Mona Saanouni
05 Avril 2018•Mise à jour: 05 Avril 2018
AA/ Moscou
Moscou a menacé de continuer à riposter aux mesures hostiles que prennent certains pays contre la Russie, sur fond de l’incident d’empoisonnement, au Royaume-Uni, de l'ancien agent double russe, Sergueï Skripal, et de sa fille Julia.
"La Russie n’accepte pas des accusations infondées dressées à son encontre au lieu de présenter des faits réels. Elle continuera à répondre de manière appropriée aux mesures hostiles", a déclaré, le chef de la diplomatie russe, Sergueï Lavrov, cité par la chaîne "Russia Today".

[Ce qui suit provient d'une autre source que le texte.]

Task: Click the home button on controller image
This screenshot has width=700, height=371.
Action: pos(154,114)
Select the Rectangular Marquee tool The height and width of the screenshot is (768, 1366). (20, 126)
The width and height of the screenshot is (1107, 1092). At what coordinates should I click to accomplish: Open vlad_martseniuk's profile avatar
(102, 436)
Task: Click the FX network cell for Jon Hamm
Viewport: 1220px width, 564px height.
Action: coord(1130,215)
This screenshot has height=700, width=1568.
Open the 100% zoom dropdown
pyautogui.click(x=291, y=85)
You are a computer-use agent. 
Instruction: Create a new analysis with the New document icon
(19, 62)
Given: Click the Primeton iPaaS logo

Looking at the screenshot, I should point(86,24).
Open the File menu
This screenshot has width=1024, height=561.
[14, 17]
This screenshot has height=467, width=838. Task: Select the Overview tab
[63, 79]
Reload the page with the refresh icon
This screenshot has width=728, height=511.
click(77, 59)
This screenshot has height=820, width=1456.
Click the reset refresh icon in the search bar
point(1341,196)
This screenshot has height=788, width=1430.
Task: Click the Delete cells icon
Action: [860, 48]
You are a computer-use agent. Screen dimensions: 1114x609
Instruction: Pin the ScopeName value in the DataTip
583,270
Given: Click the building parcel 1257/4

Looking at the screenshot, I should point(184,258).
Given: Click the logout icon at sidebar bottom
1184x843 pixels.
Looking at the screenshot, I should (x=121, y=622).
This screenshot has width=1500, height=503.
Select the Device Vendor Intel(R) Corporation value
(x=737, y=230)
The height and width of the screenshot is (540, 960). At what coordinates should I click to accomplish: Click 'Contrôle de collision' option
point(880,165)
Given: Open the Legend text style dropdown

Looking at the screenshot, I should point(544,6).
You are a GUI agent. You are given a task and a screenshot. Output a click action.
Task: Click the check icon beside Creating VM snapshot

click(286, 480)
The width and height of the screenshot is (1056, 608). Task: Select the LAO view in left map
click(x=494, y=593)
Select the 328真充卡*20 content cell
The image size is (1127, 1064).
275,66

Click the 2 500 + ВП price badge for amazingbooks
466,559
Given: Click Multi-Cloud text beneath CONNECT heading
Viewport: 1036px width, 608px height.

Lavrov, qui s’exprimait lors d’un congrès sur la Sécurité internationale tenu à Moscou, a souligné que "l’Affaire Skripal représente une escalade délibérée et continue visant à discréditer la Russie".
Il s’agit, à ses yeux, "d’un prétexte pour l’expulsion infondée de diplomates russes, non seulement des Etats-Unis mais également d’un nombre considérable d’autres pays "forcés" à prendre une telle mesure".
Le ministre russe a, d’autre part, estimé qu'il s'agit "d'une escalade explicite contre le droit international, l'éthique diplomatique et de l'étiquette normale".
D’autre part, Lavrov a salué les positions des pays ayant appuyé la demande de la Russie qui prévoit d’enquêter d’une manière conjointe avec le Royaume-Uni dans l’Affaire Skripal.
"Discuter de l’Affaire Skripal à La Haye (qui abrite le siège de l’Organisation pour l'interdiction des armes chimiques, OIAC) a prouvé que les pays qui se respectent n’accordent aucun intérêt aux allégations", a-t-il renchéri.
L’OIAC a, quant à elle, rejeté, mercredi, la demande de Moscou qui prévoit de diligenter une enquête conjointe avec Londres.
Londres tient Moscou pour responsable de la tentative d'assassinat au gaz neurotoxique, au Royaume-Uni, le 4 mars, de l'officier des services de renseignement russes à la retraite (agent double), Sergueï Skripal, (66 ans) et de sa fille Julia (33 ans).
Les deux parties avaient, ensuite, échangé des mesures punitives, y compris l'expulsion de diplomates, avant que plusieurs pays occidentaux ne rejoignent la partie britannique en expulsant les diplomates russes incitant Moscou à riposter de la même manière.